TASK ITEM: Restate word for word the lines of the data below, from the first through the one that has "Given: Click the".
##### EXERCISE DATA #####
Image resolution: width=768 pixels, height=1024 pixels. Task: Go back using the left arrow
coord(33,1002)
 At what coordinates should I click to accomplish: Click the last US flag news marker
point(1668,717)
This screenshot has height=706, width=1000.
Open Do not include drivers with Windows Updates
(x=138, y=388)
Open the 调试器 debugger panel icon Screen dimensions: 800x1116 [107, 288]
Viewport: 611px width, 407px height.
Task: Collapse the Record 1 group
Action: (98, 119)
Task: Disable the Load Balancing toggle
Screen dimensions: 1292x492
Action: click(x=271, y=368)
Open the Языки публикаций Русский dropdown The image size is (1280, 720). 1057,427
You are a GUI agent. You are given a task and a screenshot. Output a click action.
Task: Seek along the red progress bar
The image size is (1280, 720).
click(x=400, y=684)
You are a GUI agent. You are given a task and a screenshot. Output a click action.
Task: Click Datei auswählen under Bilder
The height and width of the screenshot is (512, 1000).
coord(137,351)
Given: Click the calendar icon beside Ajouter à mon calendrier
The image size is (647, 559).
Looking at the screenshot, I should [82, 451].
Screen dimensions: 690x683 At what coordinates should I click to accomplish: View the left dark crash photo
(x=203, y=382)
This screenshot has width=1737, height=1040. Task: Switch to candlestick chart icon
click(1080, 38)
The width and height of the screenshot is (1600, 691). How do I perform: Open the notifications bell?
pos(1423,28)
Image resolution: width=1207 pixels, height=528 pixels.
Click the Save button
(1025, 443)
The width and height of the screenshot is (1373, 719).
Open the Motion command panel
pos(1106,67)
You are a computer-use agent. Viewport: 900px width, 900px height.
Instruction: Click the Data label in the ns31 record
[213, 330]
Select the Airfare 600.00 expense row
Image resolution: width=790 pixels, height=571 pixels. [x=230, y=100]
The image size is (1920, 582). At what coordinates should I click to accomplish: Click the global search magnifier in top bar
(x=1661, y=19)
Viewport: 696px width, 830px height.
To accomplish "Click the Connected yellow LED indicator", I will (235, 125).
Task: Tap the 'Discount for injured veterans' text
#####
RESPONSE AREA:
Image resolution: width=768 pixels, height=1024 pixels. Task: Go back using the left arrow
coord(33,1002)
 At what coordinates should I click to accomplish: Click the last US flag news marker
point(1668,717)
This screenshot has height=706, width=1000.
Open Do not include drivers with Windows Updates
(x=138, y=388)
Open the 调试器 debugger panel icon Screen dimensions: 800x1116 [107, 288]
Viewport: 611px width, 407px height.
Task: Collapse the Record 1 group
Action: (98, 119)
Task: Disable the Load Balancing toggle
Screen dimensions: 1292x492
Action: click(x=271, y=368)
Open the Языки публикаций Русский dropdown The image size is (1280, 720). 1057,427
You are a GUI agent. You are given a task and a screenshot. Output a click action.
Task: Seek along the red progress bar
The image size is (1280, 720).
click(x=400, y=684)
You are a GUI agent. You are given a task and a screenshot. Output a click action.
Task: Click Datei auswählen under Bilder
The height and width of the screenshot is (512, 1000).
coord(137,351)
Given: Click the calendar icon beside Ajouter à mon calendrier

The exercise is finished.